Work to complete: In the material below, set down verbatim everything from the line containing "1177x469 pixels. Task: Click" down to the line containing "Go to the Brennstoffe tab", both included, omitting the pictures.
╭─ Rows
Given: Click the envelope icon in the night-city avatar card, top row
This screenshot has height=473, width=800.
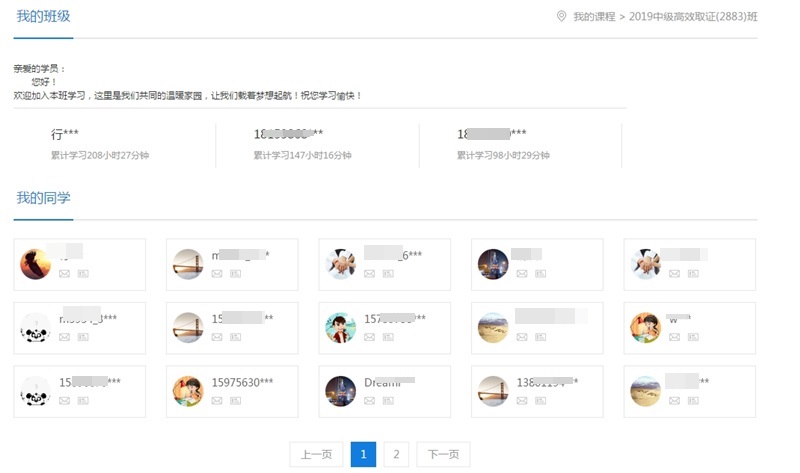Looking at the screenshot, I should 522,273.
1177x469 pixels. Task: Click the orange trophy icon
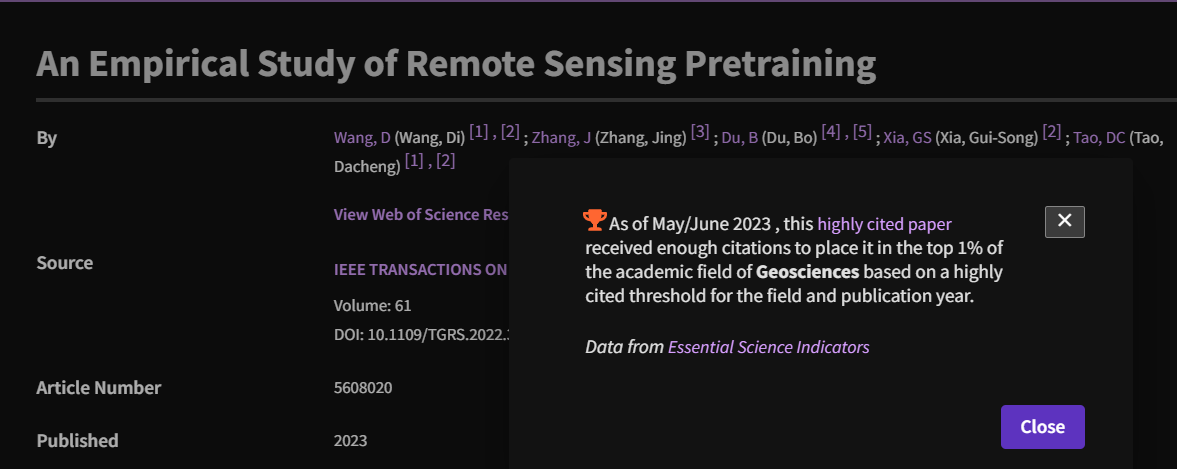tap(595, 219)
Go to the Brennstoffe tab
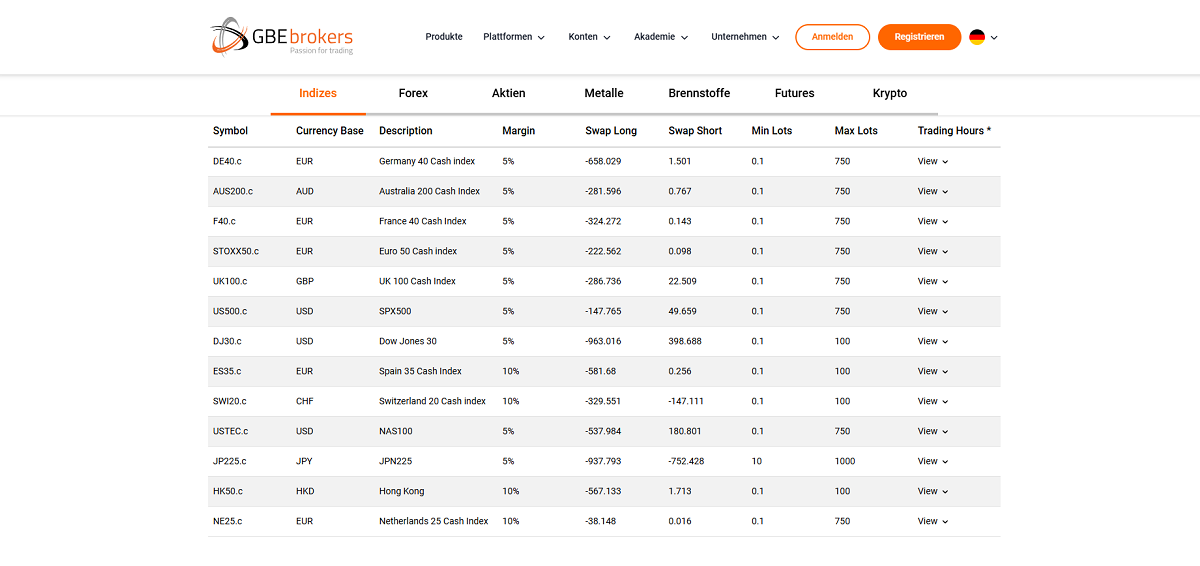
╰─
╭─ Rows
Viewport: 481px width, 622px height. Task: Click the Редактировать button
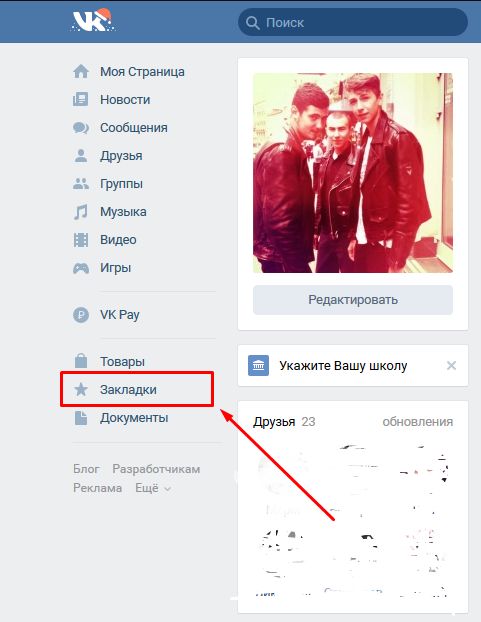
╰─
Expected answer:
1177x469 pixels. Task: Click the orange trophy icon
tap(595, 219)
Go to the Brennstoffe tab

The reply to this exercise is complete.